* Assignment *
Copy nothing but the text: repeat each entry exactly and drop the images.

─── Source material

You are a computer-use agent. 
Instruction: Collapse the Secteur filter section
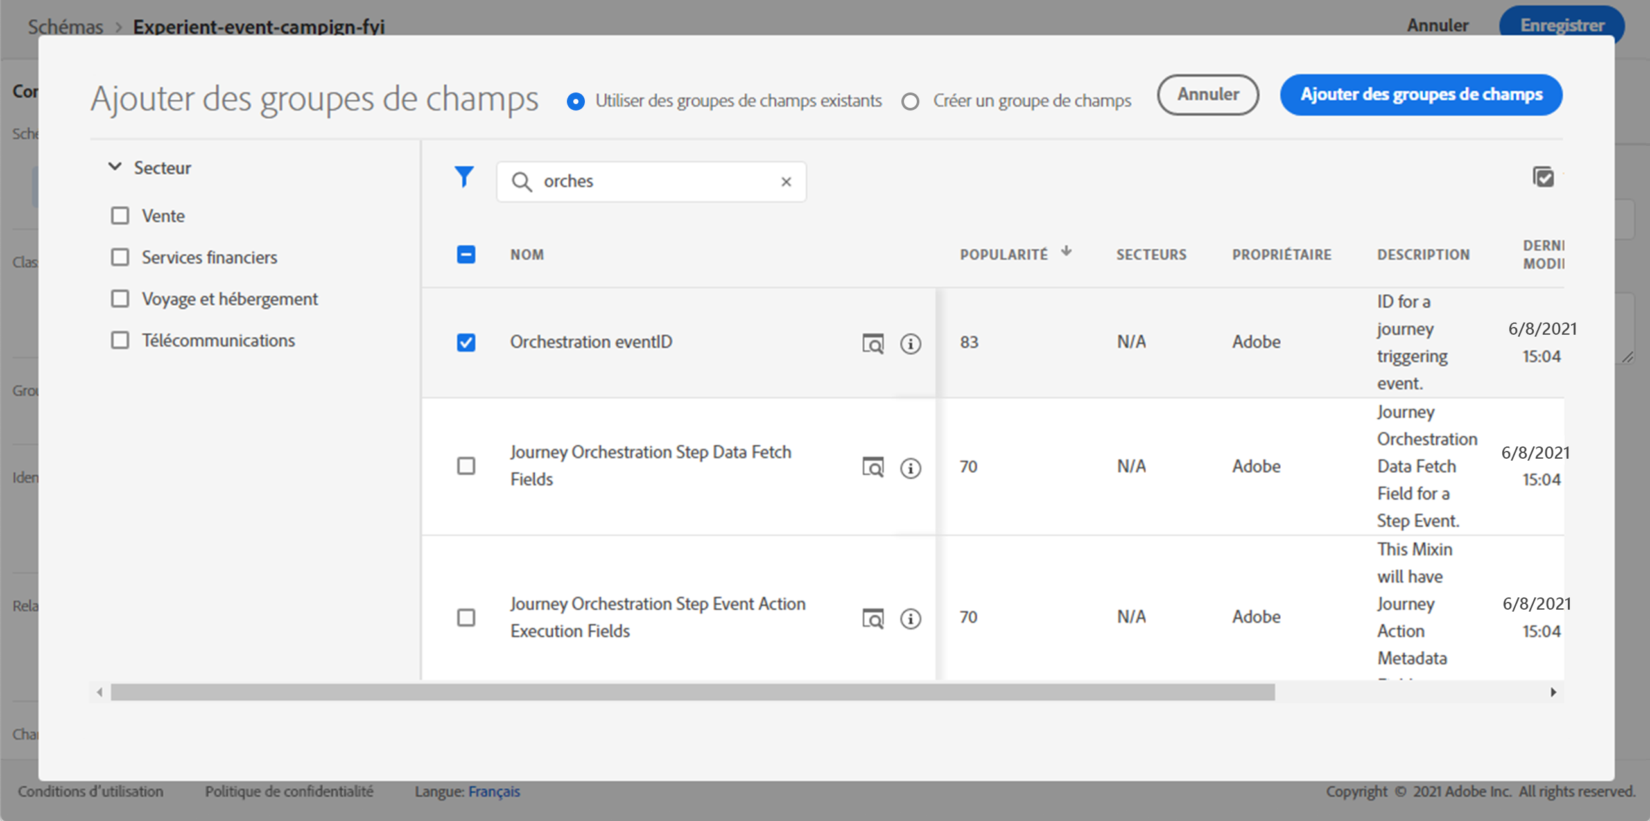(115, 167)
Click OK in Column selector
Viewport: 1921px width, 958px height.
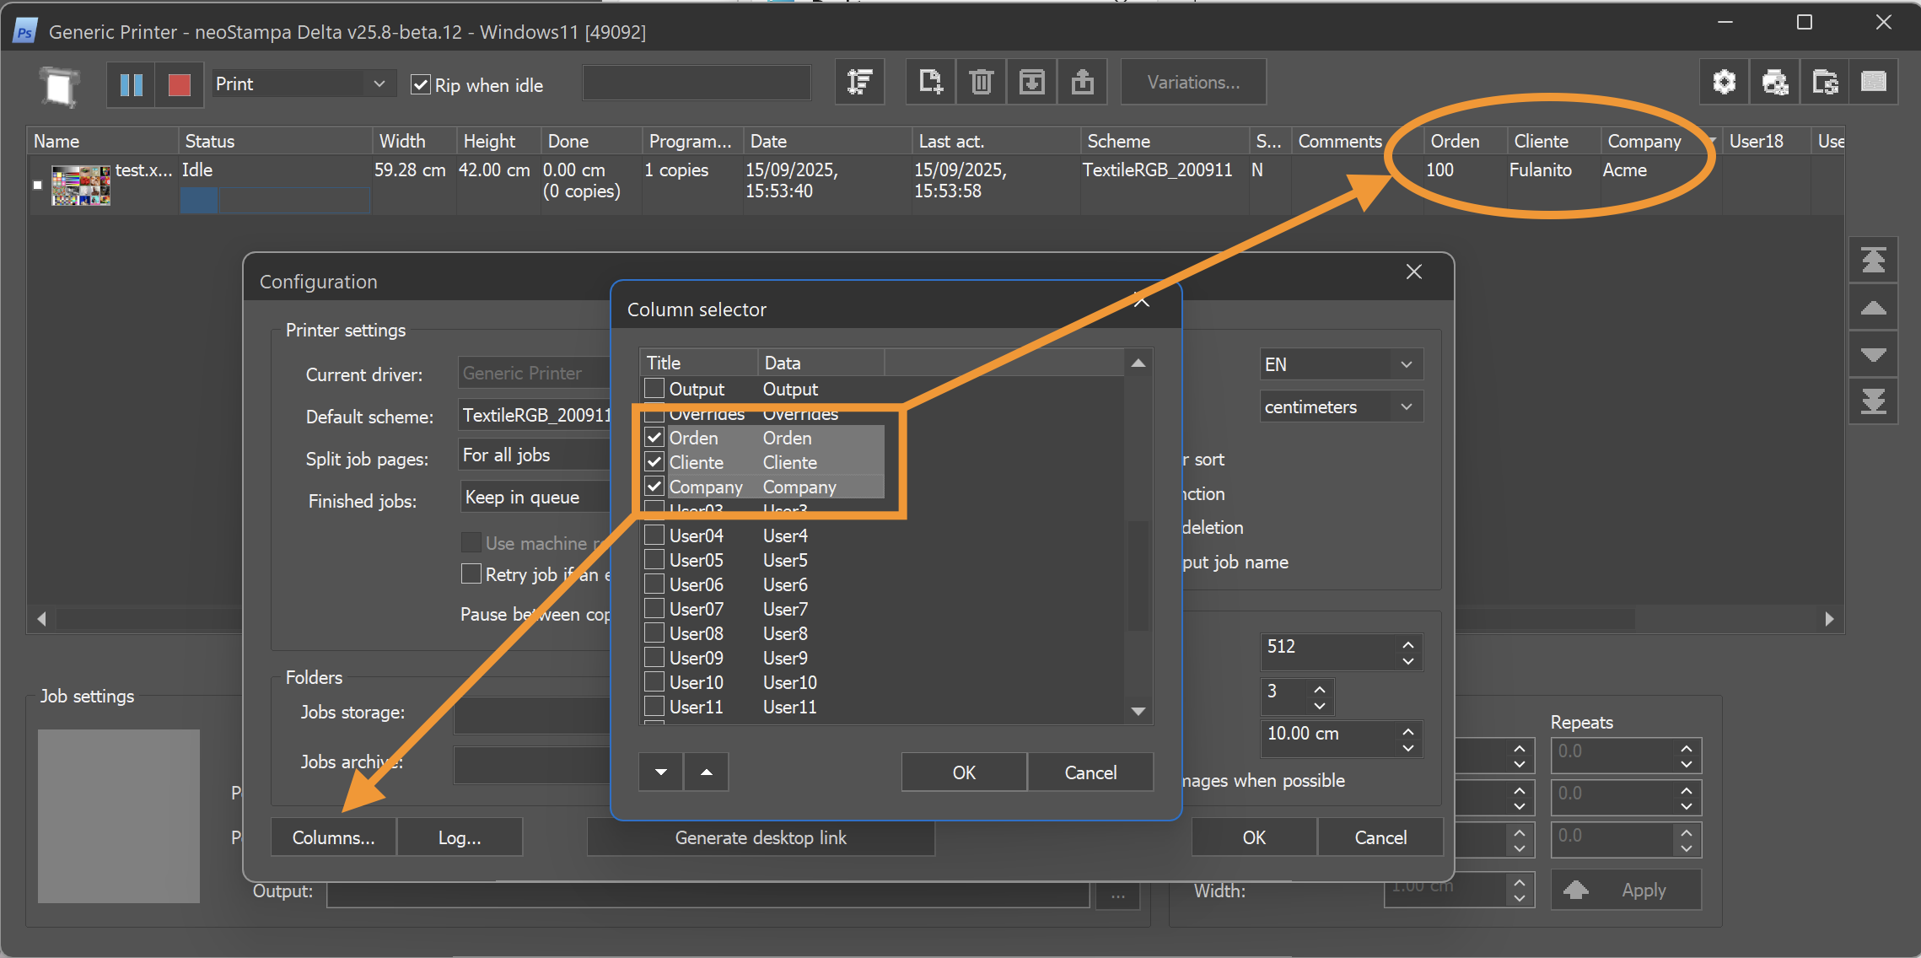pos(963,772)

──────

* Exercise response *
You are a computer-use agent. 
Instruction: Collapse the Secteur filter section
(115, 167)
Click OK in Column selector
Viewport: 1921px width, 958px height.
pos(963,772)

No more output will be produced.